START Source records

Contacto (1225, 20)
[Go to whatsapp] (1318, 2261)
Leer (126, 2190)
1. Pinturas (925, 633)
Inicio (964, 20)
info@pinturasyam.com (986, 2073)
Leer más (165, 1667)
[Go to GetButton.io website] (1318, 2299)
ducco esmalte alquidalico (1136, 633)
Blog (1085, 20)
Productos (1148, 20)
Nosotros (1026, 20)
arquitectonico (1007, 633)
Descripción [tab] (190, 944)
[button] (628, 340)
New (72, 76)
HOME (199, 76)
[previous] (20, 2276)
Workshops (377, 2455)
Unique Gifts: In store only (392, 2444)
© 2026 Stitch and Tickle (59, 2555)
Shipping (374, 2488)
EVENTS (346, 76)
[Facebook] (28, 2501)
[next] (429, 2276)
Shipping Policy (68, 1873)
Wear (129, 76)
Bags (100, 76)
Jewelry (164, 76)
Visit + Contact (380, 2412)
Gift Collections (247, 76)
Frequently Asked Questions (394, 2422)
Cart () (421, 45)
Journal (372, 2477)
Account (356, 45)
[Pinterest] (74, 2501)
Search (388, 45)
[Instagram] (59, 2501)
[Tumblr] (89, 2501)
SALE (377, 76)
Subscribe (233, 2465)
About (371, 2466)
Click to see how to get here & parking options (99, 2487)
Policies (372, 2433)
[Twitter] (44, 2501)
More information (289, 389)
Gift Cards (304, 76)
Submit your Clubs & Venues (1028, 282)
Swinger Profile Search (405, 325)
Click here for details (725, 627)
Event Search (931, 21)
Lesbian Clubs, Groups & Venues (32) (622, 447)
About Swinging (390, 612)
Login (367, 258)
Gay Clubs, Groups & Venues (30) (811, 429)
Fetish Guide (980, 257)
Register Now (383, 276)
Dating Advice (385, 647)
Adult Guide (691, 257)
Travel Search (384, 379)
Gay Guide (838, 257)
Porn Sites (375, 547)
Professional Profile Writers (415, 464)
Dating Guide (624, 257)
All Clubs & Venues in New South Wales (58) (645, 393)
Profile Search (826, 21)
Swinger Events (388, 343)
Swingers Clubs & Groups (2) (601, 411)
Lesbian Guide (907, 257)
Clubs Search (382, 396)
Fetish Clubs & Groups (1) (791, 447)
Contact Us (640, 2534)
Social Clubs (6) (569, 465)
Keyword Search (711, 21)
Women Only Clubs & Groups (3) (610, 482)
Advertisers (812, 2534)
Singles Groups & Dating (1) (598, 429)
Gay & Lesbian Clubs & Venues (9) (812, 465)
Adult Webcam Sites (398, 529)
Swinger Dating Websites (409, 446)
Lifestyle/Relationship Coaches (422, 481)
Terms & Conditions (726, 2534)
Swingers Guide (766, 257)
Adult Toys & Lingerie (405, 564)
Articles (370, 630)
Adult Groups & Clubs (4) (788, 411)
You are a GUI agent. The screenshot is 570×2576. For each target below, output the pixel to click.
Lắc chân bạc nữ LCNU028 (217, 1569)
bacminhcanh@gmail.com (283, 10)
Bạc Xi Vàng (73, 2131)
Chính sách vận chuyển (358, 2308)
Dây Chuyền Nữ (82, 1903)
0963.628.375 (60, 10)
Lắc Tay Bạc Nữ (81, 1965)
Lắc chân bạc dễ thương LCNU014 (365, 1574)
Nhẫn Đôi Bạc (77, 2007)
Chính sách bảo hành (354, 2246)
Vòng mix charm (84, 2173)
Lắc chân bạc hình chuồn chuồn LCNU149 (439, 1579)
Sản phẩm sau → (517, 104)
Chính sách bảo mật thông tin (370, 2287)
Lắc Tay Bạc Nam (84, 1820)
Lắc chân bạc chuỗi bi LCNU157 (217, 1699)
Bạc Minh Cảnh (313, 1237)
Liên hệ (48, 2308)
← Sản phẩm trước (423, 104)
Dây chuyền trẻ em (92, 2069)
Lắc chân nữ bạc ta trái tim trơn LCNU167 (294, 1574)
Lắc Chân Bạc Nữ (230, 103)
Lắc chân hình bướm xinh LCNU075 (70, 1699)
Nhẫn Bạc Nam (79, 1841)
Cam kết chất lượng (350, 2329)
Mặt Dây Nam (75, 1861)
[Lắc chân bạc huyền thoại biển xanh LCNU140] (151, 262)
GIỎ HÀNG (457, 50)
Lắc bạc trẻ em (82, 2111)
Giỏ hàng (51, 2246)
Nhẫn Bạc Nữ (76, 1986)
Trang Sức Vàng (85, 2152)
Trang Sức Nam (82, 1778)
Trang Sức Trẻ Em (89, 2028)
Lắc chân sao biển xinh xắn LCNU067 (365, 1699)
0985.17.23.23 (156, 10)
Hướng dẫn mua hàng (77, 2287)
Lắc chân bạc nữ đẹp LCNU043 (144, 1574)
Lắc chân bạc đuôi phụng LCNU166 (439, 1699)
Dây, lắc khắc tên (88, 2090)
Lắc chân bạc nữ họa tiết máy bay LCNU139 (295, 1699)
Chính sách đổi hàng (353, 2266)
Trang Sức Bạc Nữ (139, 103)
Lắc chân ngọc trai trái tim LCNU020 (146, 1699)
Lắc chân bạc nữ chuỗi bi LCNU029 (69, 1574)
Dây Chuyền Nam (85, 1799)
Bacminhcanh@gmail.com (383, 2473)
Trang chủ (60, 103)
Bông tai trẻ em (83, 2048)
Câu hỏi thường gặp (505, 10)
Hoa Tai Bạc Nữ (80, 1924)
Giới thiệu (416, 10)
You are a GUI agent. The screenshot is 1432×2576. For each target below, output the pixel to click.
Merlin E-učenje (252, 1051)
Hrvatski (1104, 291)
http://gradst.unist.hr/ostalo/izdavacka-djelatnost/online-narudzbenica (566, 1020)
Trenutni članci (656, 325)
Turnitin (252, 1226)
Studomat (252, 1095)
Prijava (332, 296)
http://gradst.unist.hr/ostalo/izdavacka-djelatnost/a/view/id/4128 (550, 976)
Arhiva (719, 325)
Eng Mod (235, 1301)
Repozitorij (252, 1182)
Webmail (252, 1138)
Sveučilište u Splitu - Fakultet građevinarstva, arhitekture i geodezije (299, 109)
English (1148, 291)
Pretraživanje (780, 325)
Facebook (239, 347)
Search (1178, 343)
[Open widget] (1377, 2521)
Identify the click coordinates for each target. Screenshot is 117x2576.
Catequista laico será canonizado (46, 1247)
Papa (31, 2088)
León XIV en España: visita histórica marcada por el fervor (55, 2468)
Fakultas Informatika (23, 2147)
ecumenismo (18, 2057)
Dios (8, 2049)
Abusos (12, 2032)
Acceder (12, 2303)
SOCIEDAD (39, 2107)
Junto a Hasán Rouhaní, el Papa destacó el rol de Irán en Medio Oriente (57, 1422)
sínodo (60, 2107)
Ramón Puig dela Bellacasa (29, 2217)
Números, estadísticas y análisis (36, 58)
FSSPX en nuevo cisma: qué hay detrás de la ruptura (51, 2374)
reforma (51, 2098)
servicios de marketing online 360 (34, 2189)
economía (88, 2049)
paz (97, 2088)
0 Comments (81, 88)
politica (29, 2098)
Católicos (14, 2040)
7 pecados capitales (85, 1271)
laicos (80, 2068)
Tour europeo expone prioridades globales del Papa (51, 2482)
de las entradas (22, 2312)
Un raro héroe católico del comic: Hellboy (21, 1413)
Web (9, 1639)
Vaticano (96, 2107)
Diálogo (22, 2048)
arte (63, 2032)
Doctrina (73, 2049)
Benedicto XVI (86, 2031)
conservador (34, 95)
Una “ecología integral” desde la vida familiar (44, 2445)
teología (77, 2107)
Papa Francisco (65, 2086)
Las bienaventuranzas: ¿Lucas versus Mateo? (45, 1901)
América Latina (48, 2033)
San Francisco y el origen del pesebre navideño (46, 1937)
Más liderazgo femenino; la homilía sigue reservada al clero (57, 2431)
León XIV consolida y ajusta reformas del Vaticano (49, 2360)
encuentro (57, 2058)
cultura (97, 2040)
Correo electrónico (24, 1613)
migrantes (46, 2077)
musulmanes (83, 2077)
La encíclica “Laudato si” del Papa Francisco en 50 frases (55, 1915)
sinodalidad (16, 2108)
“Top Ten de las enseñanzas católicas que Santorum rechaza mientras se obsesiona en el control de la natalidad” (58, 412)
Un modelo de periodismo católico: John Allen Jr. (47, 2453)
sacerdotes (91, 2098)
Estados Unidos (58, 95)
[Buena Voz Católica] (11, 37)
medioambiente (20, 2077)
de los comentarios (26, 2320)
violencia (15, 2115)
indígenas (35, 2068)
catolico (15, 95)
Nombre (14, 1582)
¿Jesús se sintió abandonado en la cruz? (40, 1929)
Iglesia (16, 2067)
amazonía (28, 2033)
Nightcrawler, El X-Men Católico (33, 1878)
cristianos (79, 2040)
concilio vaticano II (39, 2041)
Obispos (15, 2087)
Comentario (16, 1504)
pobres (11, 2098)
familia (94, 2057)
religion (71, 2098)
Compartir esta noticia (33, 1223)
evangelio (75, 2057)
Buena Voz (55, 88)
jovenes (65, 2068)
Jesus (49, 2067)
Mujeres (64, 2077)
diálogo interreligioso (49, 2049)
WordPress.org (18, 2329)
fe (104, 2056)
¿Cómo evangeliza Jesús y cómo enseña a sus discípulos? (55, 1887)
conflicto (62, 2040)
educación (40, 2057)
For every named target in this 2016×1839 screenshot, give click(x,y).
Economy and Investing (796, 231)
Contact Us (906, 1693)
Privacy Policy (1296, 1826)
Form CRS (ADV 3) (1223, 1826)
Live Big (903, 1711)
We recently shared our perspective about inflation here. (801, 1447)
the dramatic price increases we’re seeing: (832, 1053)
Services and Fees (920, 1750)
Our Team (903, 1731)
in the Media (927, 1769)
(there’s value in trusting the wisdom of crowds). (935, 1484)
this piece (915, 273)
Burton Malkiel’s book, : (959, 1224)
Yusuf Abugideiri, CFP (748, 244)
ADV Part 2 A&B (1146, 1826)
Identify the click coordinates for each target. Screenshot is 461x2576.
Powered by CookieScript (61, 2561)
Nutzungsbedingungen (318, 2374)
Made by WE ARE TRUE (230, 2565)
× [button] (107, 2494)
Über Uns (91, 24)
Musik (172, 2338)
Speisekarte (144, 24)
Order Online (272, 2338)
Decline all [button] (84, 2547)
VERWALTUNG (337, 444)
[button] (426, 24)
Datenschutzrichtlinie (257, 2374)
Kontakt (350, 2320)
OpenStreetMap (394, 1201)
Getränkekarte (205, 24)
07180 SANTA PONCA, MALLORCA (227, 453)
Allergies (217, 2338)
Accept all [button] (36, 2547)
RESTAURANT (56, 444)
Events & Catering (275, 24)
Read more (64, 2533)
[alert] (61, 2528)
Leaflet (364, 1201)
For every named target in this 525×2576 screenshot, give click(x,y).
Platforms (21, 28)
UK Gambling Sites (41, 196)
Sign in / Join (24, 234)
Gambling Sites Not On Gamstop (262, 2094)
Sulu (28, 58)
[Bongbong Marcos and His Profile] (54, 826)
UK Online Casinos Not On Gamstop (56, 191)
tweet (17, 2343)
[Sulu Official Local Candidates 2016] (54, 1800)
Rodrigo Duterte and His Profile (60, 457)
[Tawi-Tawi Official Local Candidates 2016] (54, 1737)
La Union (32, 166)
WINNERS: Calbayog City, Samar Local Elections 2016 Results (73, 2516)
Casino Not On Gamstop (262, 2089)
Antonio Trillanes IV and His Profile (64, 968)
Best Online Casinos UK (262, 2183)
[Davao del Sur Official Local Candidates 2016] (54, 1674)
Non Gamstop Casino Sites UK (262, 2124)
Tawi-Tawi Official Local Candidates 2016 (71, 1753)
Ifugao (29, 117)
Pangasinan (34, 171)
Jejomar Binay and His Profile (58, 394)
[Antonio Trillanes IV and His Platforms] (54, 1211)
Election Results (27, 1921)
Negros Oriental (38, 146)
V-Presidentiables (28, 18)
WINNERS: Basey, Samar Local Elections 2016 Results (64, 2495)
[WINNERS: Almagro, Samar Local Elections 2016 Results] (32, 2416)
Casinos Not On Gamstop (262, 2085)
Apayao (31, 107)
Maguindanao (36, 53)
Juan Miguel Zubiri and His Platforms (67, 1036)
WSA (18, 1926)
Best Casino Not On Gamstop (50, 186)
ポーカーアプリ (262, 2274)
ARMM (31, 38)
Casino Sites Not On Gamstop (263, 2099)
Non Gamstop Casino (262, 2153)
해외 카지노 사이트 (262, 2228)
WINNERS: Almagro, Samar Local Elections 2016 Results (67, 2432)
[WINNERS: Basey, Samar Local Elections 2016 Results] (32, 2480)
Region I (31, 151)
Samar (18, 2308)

END Source records

[Work instructions]: Check each line of the records above for the string "unist", and report every line that has it.

[Your response]:
http://gradst.unist.hr/ostalo/izdavacka-djelatnost/online-narudzbenica (566, 1020)
http://gradst.unist.hr/ostalo/izdavacka-djelatnost/a/view/id/4128 (550, 976)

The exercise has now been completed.